(Data extracted from a collection)
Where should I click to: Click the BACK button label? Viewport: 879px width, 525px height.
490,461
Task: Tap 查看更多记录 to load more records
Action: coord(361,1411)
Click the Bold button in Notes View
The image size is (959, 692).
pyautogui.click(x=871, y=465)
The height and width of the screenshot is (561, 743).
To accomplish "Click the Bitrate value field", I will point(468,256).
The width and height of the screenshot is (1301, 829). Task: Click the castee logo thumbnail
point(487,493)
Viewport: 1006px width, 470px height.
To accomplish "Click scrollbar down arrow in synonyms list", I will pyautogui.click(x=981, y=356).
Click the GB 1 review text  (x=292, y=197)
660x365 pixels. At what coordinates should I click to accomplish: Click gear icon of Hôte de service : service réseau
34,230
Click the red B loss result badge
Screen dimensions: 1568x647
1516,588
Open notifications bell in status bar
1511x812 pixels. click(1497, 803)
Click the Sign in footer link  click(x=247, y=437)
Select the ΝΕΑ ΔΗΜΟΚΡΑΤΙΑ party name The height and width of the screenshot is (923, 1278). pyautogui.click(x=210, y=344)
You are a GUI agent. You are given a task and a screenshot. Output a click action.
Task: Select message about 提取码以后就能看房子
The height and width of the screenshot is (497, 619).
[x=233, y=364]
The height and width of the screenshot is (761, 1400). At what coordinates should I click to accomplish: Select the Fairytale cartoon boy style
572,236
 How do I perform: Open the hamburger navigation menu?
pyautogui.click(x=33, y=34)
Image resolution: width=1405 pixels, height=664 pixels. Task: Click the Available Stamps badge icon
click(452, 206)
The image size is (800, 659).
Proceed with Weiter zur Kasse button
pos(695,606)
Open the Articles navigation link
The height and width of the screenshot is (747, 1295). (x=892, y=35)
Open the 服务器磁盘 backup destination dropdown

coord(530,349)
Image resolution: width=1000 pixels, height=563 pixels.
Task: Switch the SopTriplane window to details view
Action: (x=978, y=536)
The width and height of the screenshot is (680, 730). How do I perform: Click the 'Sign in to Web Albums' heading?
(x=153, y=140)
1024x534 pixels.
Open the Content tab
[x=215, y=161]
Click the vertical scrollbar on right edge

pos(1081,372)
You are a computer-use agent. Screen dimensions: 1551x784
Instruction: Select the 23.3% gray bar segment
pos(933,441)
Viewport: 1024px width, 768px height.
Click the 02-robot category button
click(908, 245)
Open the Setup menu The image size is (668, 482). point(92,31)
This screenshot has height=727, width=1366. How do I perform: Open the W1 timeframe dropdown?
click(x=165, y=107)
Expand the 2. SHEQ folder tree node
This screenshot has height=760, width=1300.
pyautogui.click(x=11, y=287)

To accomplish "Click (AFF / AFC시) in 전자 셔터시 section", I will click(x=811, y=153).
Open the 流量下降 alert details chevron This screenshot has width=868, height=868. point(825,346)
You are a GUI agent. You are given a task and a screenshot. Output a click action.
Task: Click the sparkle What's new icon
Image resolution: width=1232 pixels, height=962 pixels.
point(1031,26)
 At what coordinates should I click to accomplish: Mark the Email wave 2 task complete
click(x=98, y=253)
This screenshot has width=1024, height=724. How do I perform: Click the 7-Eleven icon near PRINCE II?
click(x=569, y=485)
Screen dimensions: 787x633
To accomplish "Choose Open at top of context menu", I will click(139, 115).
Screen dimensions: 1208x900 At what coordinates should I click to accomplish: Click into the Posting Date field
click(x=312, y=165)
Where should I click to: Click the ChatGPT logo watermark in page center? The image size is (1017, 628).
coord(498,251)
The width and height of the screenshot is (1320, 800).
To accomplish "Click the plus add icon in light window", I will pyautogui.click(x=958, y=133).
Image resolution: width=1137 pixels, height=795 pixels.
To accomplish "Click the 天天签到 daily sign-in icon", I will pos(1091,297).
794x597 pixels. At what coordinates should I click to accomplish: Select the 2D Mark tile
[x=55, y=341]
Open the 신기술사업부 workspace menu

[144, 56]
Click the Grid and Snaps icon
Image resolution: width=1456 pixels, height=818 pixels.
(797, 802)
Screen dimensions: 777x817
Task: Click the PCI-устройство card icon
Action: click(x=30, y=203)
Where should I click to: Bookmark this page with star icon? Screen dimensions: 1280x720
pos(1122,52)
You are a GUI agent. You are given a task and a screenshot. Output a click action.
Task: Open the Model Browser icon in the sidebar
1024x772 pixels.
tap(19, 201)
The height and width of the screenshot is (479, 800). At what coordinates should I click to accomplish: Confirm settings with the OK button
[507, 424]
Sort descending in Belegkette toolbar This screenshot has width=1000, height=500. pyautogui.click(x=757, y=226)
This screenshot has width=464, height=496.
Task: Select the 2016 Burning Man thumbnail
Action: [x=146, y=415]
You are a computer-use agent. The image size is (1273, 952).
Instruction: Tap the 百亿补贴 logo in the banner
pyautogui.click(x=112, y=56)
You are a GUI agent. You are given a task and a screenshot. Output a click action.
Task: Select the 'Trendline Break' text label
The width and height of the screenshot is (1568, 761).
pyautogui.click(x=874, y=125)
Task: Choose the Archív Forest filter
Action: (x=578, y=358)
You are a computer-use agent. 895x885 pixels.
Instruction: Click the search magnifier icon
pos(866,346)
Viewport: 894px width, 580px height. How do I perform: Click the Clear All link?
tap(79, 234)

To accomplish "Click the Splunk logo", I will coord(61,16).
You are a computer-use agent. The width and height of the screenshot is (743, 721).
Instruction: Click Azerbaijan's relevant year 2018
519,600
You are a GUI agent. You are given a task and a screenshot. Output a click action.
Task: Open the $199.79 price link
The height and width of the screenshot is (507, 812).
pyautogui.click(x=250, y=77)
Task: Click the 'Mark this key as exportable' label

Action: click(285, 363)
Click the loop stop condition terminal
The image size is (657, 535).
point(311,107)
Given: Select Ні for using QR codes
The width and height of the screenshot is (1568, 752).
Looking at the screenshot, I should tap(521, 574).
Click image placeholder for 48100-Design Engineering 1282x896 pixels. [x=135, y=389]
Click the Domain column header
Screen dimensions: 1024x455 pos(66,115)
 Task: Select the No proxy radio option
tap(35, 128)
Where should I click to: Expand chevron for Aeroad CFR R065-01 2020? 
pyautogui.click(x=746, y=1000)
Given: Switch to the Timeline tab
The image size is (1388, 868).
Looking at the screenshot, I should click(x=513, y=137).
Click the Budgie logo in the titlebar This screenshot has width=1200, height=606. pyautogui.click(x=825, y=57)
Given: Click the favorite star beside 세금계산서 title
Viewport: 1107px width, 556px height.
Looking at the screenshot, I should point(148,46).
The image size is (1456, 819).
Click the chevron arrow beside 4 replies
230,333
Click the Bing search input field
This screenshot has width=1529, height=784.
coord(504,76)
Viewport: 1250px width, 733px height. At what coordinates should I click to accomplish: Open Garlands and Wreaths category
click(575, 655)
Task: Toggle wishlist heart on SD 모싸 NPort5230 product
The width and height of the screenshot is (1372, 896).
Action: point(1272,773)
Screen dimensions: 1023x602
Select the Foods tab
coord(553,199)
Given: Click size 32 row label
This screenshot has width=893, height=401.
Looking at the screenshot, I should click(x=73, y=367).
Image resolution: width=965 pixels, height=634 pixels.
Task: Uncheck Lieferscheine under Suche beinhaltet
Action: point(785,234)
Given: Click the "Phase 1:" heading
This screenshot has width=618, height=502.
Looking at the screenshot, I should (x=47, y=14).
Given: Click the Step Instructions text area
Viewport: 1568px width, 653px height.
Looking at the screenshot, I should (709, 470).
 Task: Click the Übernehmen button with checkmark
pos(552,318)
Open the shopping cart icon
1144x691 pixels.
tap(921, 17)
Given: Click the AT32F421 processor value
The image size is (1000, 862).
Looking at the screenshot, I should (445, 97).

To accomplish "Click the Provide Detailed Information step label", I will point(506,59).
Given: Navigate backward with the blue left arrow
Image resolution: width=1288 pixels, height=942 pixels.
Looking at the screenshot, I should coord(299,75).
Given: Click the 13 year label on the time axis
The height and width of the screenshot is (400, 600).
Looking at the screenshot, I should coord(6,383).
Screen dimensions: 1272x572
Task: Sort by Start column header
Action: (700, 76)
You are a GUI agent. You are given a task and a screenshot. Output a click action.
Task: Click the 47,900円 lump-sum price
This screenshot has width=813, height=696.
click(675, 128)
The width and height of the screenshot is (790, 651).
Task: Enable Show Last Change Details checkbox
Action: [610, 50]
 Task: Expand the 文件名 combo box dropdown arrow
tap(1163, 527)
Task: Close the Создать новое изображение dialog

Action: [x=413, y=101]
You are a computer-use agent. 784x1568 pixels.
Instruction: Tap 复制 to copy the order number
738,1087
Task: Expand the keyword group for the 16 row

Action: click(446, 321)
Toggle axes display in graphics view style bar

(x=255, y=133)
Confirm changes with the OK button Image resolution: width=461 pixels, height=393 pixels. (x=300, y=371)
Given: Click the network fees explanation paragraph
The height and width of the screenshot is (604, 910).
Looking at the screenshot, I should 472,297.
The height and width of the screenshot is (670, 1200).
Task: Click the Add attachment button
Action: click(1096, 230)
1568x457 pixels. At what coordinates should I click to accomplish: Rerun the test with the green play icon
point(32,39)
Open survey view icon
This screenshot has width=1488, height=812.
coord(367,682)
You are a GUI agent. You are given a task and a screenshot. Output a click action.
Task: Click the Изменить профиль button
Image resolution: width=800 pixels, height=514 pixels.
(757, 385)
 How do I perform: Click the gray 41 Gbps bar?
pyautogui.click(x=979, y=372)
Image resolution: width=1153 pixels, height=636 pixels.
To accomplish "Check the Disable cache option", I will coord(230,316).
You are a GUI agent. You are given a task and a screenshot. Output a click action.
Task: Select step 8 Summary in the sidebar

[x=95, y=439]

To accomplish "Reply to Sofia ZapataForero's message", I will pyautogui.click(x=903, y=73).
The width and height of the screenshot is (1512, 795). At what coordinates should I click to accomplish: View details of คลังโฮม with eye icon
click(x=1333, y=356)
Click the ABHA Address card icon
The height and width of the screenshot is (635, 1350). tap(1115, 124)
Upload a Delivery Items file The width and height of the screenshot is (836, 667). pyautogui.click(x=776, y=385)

_TASK TO CARRY OUT_: Copy exactly the stretch of data above from the line with "Given: Navigate backward" through the line with "Given: Click the network", and omit all other lines.

_EXPECTED ANSWER_:
Given: Navigate backward with the blue left arrow
Image resolution: width=1288 pixels, height=942 pixels.
Looking at the screenshot, I should coord(299,75).
Given: Click the 13 year label on the time axis
The height and width of the screenshot is (400, 600).
Looking at the screenshot, I should coord(6,383).
Screen dimensions: 1272x572
Task: Sort by Start column header
Action: (700, 76)
You are a GUI agent. You are given a task and a screenshot. Output a click action.
Task: Click the 47,900円 lump-sum price
This screenshot has width=813, height=696.
click(675, 128)
The width and height of the screenshot is (790, 651).
Task: Enable Show Last Change Details checkbox
Action: [610, 50]
 Task: Expand the 文件名 combo box dropdown arrow
tap(1163, 527)
Task: Close the Создать новое изображение dialog

Action: [x=413, y=101]
You are a computer-use agent. 784x1568 pixels.
Instruction: Tap 复制 to copy the order number
738,1087
Task: Expand the keyword group for the 16 row

Action: click(446, 321)
Toggle axes display in graphics view style bar

(x=255, y=133)
Confirm changes with the OK button Image resolution: width=461 pixels, height=393 pixels. (x=300, y=371)
Given: Click the network fees explanation paragraph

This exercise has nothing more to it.